Finding the right words to evaluate research: An empirical appraisal of eLife’s assessment vocabulary
Posted on: 13 May 2024 , updated on: 14 May 2024
Preprint posted on 30 April 2024
How to clearly and consistently convey the editor and reviewer assessment to readers?
Selected by Benjamin Dominik MaierCategories: scientific communication and education
Background
In 2022, the not-for-profit, open access, science publisher eLife announced a new publishing process without the traditional editorial accept/reject decisions after peer review. Instead, all papers that are sent out for peer review are published as “reviewed preprints”. These include expert reviews summarising the findings and highlighting strengths and weaknesses of the study as well as a short consensus evaluation summary from the editor (see eLife announcement). In the eLife assessment, the editor summarises the a) significance of the findings and b) the strength of the evidence reported in the preprint on an ordinal scale (Table 1; check out this link for more information) based on their and the reviewers subjective appraisal of the study. Following peer review, authors can revise their manuscript before declaring a final version. Readers can browse through the different versions of the manuscript, read the reviewer’s comments and the summary assessment.

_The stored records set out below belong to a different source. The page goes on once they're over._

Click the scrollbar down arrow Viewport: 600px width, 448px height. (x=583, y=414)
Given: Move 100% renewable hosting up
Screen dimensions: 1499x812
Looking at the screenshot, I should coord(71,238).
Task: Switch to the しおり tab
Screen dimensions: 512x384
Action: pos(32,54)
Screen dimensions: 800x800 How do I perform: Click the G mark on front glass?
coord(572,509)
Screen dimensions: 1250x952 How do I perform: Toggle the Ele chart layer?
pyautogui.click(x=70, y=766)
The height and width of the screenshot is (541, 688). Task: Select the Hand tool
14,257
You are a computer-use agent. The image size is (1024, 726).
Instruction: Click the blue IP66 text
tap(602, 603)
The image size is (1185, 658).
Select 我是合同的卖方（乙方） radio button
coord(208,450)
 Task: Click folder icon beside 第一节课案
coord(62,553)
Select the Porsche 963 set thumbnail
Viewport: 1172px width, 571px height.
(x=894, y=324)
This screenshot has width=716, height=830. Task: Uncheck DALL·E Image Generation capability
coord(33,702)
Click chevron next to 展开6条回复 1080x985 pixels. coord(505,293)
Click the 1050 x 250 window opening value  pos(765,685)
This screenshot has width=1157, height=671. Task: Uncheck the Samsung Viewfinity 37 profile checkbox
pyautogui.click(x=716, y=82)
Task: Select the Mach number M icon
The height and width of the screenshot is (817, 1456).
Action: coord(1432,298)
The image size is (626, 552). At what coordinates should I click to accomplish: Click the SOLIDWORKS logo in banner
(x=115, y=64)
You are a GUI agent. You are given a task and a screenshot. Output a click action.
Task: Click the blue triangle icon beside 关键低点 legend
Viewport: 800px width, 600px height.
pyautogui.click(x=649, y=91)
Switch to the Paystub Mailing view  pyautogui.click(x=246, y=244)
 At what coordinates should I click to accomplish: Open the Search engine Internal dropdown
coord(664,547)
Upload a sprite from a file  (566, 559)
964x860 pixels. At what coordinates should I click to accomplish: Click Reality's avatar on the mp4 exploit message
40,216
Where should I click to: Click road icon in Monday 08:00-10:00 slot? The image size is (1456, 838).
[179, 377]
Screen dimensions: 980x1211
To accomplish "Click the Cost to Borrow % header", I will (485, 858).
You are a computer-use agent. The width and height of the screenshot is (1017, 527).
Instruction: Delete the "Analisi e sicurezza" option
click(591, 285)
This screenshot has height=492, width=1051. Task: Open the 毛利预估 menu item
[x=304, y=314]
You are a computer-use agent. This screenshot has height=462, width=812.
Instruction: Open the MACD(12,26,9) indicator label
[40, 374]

Table 1. eLife significance of findings and strength of support vocabulary. Table taken from Hardwicke et al. (2024), BioRxiv published under the CC-BY 4.0 International licence.
Study Overview
In this featured preprint, Tom Hardwicke and his colleagues from Melbourne School of Psychological Sciences designed an empirical online questionnaire aimed at evaluating the clarity and consistency of the vocabulary used in the new eLife consensus assessment (as detailed in Table 1). They focussed on determining a) whether diverse readers rank the significance and support strength labels in a consistent order, b) if these rankings correspond with the intended scale, and c) the degree of clarity in distinguishing between the various labels. Additionally, the authors proposed an alternative five-level scale covering the full range of measurement (very strong – strong – moderate – weak – very weak) and compared its perception to eLife’s scale.
The study’s research question, methods, and analysis plan underwent peer review and were pre-registered as a Stage One Registered Report (link). Study participants were sourced globally via an online platform with 301 individuals meeting the inclusion criteria (English proproficiency, aged 18-70 and holding a doctorate degree) and fulfilling attention checks. About one third of the participants indicated that their academic backgrounds aligned closest with disciplines in Life Sciences and Biomedicine. Study participants were presented with 21 brief statements describing the significance and strength of support of hypothetical scientific studies using either the eLife or the alternative proposed vocabulary. They were then tasked to assess the significance and strength of support using 0-100% sliders.
Key Findings
- Only 20% of participants consistently assessed the eLife significance statements in the intended order, while over 60% aligned with the intended rankings using the alternative vocabulary.
- Regarding the strength of support statements, agreements between implied and intended scale were found to be 15% (eLife) and 67% (alternative vocabulary), respectively.
- eLife phrases in the middle of the scale (e.g., “fundamental,” “important,” and “valuable” on the significance dimension) were most frequently misranked by participants (see Figure 1).
- For the alternative scales and the eLife strength of support dimension, participants often misranked the lower and upper ends of the scale by one rank (e.g., very strong vs. strong), attributed by the authors to the difficulty of judging phrases in isolation without knowledge of the underlying scale.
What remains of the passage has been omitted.